Hotline calls are up 30 percent compared with 2015, and investigations are up 12 percent.
Calls are also increasing statewide. The state auditor general found last week that the state's child-abuse reporting hotline dropped 22 percent of calls this year (state law requires Philadelphia County to also operate a 24-hour hotline).
But other counties have experienced more calls without an increase in the number of children placed in foster care.
In Pittsburgh's Allegheny County, the number of hotline calls increased by 28 percent, but substantiated reports went down 20 percent, and the number of children in the system decreased.
The key is how calls are handled, said Kathleen Creamer, managing attorney at Community Legal Services.
Children are supposed to go into foster care if their safety is threatened and there is no feasible alternative, but given Philadelphia's extreme poverty, the lines can get blurred.
"We're confusing safety and poverty and conflating those two things and putting children in foster care where the issue is not child safety," Creamer said.
Nearly 10 percent of all out-of-home placements in Philadelphia involved "inadequate housing," according to the audit.
Drug abuse is the most cited reason a child is taken from a home, followed by a child's behavioral problems, neglect, and physical or sexual abuse.
After the starvation death of Danieal Kelly in 2006 while under DHS care, the agency moved to outsource case management to private community umbrella agencies (CUAs). DHS still handles oversight, investigations, and the abuse hotline.
While the agency planned on shedding some of its staff, it has had to keep employees on to handle hotline calls.
Richard Wexler, director of the National Coalition for Child Protection Reform, said Philadelphia always had a high rate of removal, even before the reporting laws changed.
He said Kelly's death, coupled with the Sandusky case, had created a culture of overcaution.
"Every caseworker is thinking, 'I'm not going to have the next Danieal Kelly on my caseload,' and that's what's happening at every step from hotline, to investigator, as they keep passing these cases on to the CUAs," Wexler said.
Gladstein said she had seen no evidence the DHS staff was accepting too many children into care.
"We don't know that at all. I think it's more likely there are trends throughout child welfare after certain kinds of incidents - post-Sandusky has had an impact," she said.
The city is looking for a consultant to evaluate the ongoing reforms and work with Casey Family Programs, a Washington-based organization that assists child welfare providers, to analyze the intake process.
Decreasing the number of children in DHS care also means looking at how efficiently children are returned to their parents or placed in adoptive homes.
The audit, which looked at 2015, found that the number of children leaving care has decreased, contributing to the size of the system. More recent numbers from the last four months show an uptick in adoptions and reunifications.
Michael Vogel, CEO of Turning Points for Children, one of the 10 CUAs in the city, said 392 case managers were doing the work previously handled by 660 before the overhaul. Each handles about 13 cases, many involving multiple children. The goal had been 10 cases per worker.
"This heavy workload for the case managers, the core of any child welfare system, leaves little time for the complex work of developing and implementing a plan to move a child into a permanent living arrangement," Vogel said.
Turnover is also extremely high among CUA workers, which can slow resolution of a child's case.
CUAs have asked the city for more money to increase staffing levels. Gladstein said the city was looking to increase the CUA budget in 2017 but was still negotiating with the state for more funding.
The state's contribution was significantly lower in the 2015-16 fiscal year than in previous years, Gladstein said, despite more children entering the system.
The state did not respond to requests for comment on whether it would increase its contribution.
State DHS Secretary Ted Dallas said May 23 in an interview that the problem was not a lack of resources but a misallocation of money. He said the city should dedicate more of its budget to the CUAs.
"The initial idea was there would be a transfer of cases from DHS to the CUAs, and DHS would shift to more of an oversight role," Dallas said. "As cases got transferred, the allocation of resources has not followed. If the city is going to continue with CUAs, it needs to take a look at that."

■ Exercise requirements
**A.** Write out the passage from the child welfare article above, starting at "Drug abuse is" and ending at "the abuse hotline.".
**B.** In the child welfare article above, how many case managers were doing the work that 660 handled before the overhaul?

■ Provided data
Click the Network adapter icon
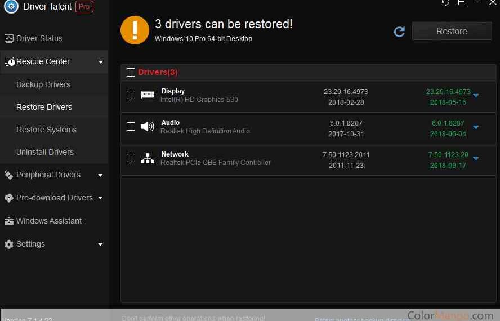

■ Correct answers
**A.**
Drug abuse is the most cited reason a child is taken from a home, followed by a child's behavioral problems, neglect, and physical or sexual abuse.
After the starvation death of Danieal Kelly in 2006 while under DHS care, the agency moved to outsource case management to private community umbrella agencies (CUAs). DHS still handles oversight, investigations, and the abuse hotline.

**B.** 392 case managers.